(Supplied text begins)
Anna Pauline Murray was born on 20th November 1910 in Baltimore , Maryland , United States of America and was raised in Durham , North Carolina , by her mother’s parents and her Aunt Pauline Fitzgerald Dame after the age of four. This was due to her mother Agnes Fitzgerald Murray’s early death from a cerebral haemorrhage and her father William H. Murray developing emotional and mental health problems after suffering typhoid fever. Her father died in 1923 at the hands of a guard in the secure hospital he was confined to.
Rev Dr Murray came from a very mixed race background, including African-American, Native American, white Irish and white American. When she was 16 she moved to stay with her cousin Maude in New York to finish studies at Hillside High School graduating in 1926. Her visible ethnicity caused problems as her cousin’s family had been ‘passing’ as white. She had a brief marriage to a man only known as ‘Billy’, which was annulled after a few months.
Upon graduating High School Rev Dr Murray enrolled at Hunter College, having been rejected by Columbia University because of her gender and Barnard college due to lack of funding. In 1933 she graduated with a BA in English, and a portfolio of published works from the college paper including poems and articles.
(Supplied text ends)
(Extracted information begins)
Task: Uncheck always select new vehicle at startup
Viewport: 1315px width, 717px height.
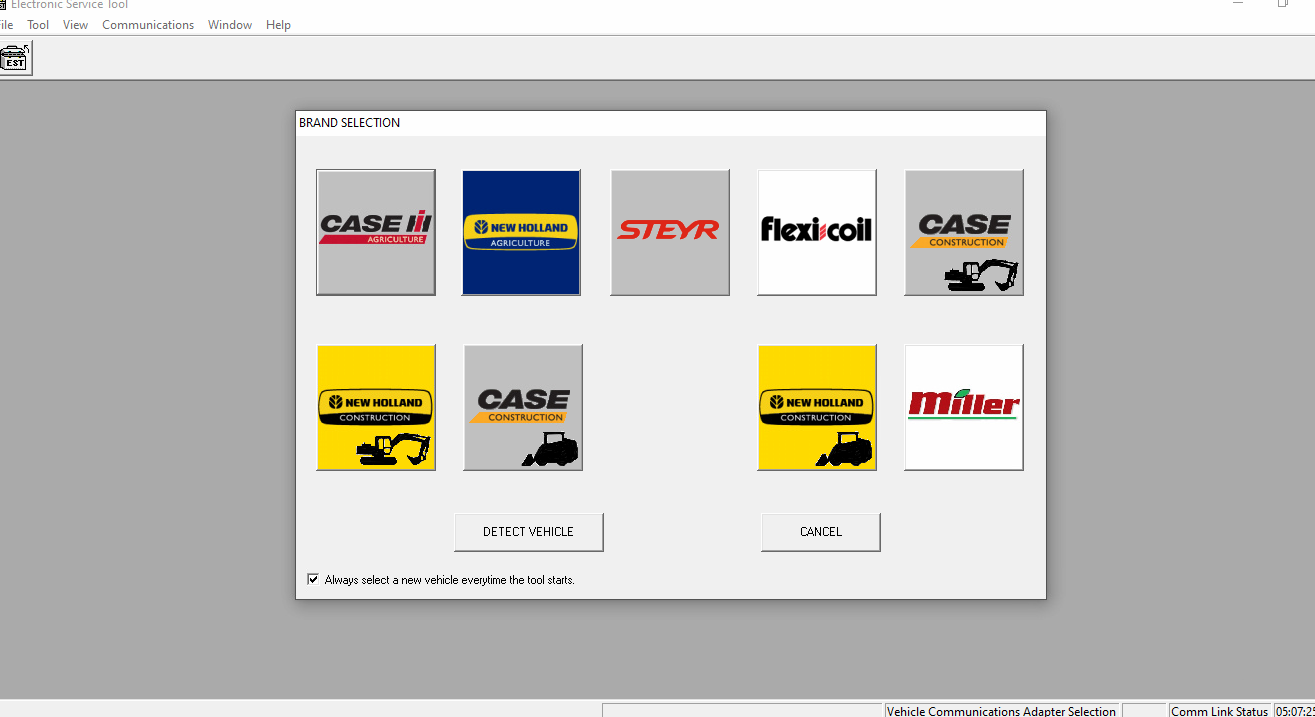Action: (313, 579)
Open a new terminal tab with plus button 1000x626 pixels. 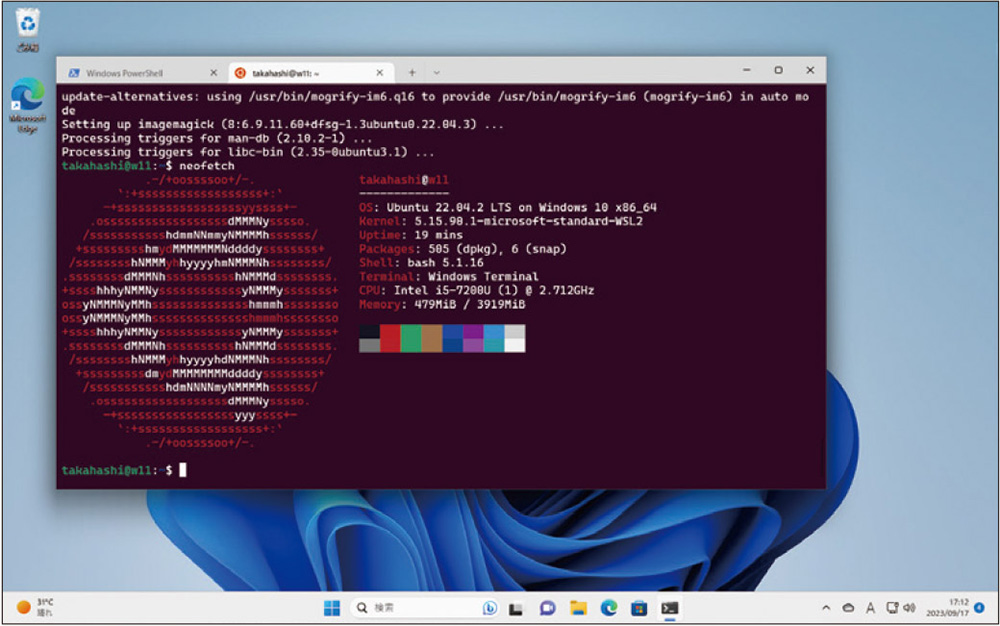coord(412,71)
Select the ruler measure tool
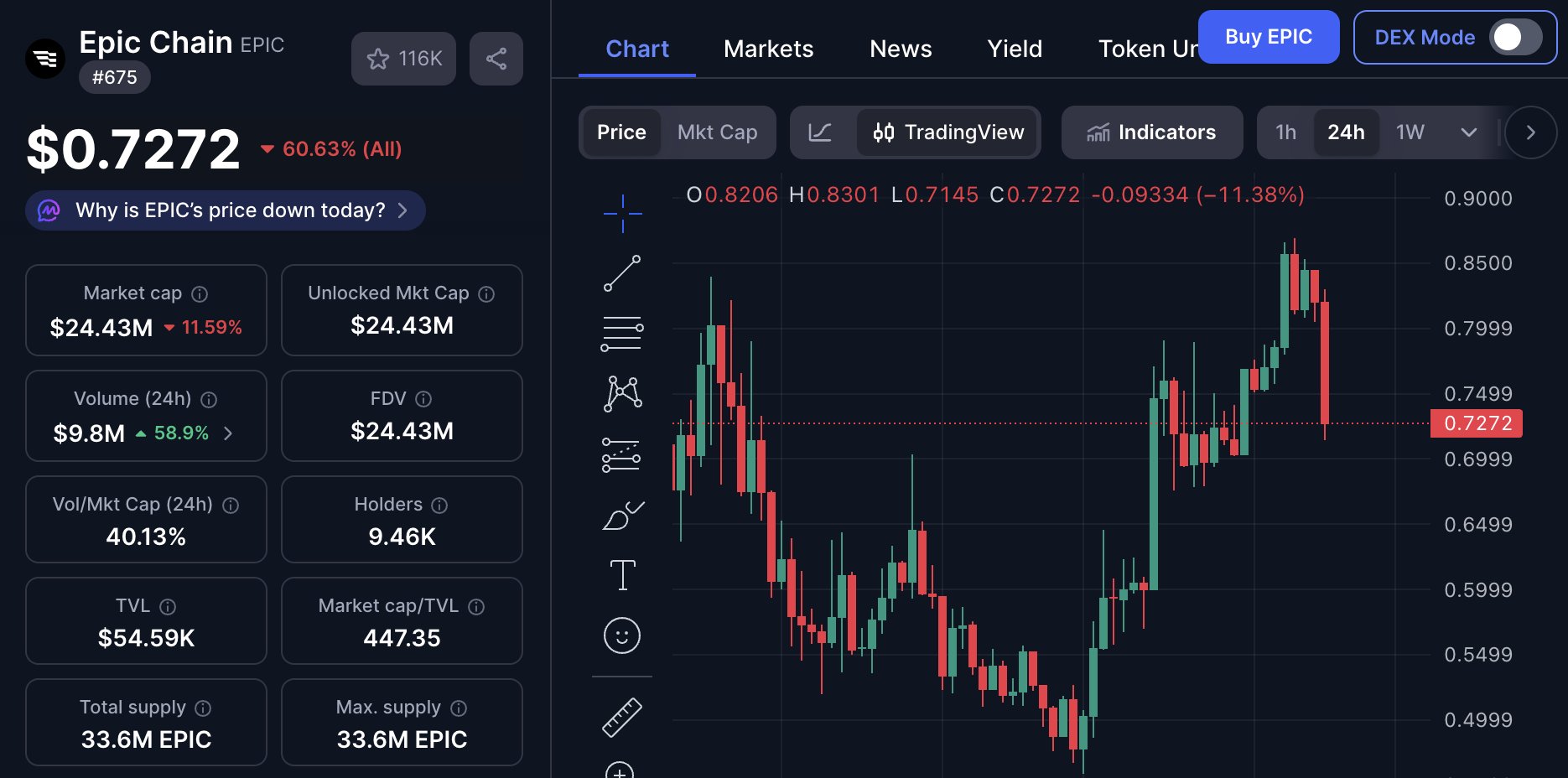Screen dimensions: 1568x778 point(622,718)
(Extracted information ends)
• _Study questions_:
[a] Answer from the Murray biography, one line each:
(i) Who raised her in Durham after the age of four?
(ii) Why did Columbia University reject her?
(iii) What degree did she earn in 1933?
[b] Using the Murray biography, explain why Murray was raised in Durham by relatives instead of her parents.

• _Task responses_:
[a]
(i) Her mother's parents and her Aunt Pauline Fitzgerald Dame.
(ii) Because of her gender.
(iii) A BA in English.

[b] Her mother, Agnes Fitzgerald Murray, died early from a cerebral hemorrhage. Her father, William H. Murray, developed emotional and mental health problems after suffering typhoid fever.